ЗАДАНИЯ К УПРАЖНЕНИЮ:
1. Определите, согласуются ли с фрагментом об отмирании нейронов мозга утверждения (а), (б) и (в). Для каждого ответьте «да» или «нет» и приведите решающие слова фрагмента дословной цитатой.
(а) Биологический смысл отмирания нейронов мозга полностью понятен.
(б) Пространство, которое занимали утраченные клетки, заполняется новыми связями.
(в) Во фрагменте предлагается исходить из принципа «чем больше, тем лучше».
2. Чем, согласно фрагменту об отмирании нейронов мозга, характеризуются ранние стадии развития мозга у плода или новорожденного ребенка?

ФРАГМЕНТ ДОКУМЕНТА:
▼

Такой же переоценке подлежит и биологический смысл отмирания нейронов мозга, если оно действительно происходит, так как его значение остается не вполне понятным. Ранние стадии развития мозга у плода или новорожденного ребенка характеризуются сначала массовой пролиферацией клеток, а потом неуклонным уменьшением их количества, но пространство, которое занимали утраченные клетки, заполняется новыми разветвлениями отростков сохранившихся клеток и синаптическими связями. «Хорошо» это или «плохо» для функции мозга? Мы не знаем. По-видимому, это часть нормального хода событий во время развития, но не следует поддаваться соблазну и исходить из простого принципа «чем больше, тем лучше». Это автоматически приведет к выводу о неблагоприятных последствиях уменьшения количества клеток в мозгу по мере старения, если будет достоверно показано, что оно действительно происходит в ощутимых масштабах.

▲

(Извлеченные записи данных)
▼

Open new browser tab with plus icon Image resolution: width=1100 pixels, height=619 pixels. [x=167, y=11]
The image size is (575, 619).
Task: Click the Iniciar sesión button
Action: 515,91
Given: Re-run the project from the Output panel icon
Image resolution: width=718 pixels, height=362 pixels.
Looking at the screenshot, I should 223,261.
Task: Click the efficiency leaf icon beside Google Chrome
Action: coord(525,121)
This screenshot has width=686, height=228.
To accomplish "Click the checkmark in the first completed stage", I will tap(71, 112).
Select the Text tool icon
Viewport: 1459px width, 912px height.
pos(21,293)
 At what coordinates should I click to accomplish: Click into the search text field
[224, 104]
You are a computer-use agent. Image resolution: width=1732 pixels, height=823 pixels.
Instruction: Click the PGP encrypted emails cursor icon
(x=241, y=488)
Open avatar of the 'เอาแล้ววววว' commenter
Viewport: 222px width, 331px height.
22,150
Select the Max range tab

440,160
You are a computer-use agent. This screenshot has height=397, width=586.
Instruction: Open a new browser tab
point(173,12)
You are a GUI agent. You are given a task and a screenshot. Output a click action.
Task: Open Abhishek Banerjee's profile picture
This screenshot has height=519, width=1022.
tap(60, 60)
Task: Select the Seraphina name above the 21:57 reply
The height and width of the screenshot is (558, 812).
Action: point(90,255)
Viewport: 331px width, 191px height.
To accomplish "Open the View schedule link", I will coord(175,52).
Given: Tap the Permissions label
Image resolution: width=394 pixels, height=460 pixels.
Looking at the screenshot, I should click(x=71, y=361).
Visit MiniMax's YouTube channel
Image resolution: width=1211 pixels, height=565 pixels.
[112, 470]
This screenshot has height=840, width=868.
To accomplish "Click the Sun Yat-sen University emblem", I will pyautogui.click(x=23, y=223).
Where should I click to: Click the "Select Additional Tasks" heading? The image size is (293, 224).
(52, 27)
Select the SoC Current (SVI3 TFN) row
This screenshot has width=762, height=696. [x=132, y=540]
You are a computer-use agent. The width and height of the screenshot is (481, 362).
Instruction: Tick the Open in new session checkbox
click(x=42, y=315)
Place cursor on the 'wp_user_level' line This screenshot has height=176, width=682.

▲

ПИСЬМЕННЫЕ ОТВЕТЫ:
1.
(а) Нет: «его значение остается не вполне понятным».
(б) Да: «заполняется новыми разветвлениями отростков сохранившихся клеток и синаптическими связями».
(в) Нет: «не следует поддаваться соблазну и исходить из простого принципа «чем больше, тем лучше»».

2. Сначала массовой пролиферацией клеток, а потом неуклонным уменьшением их количества.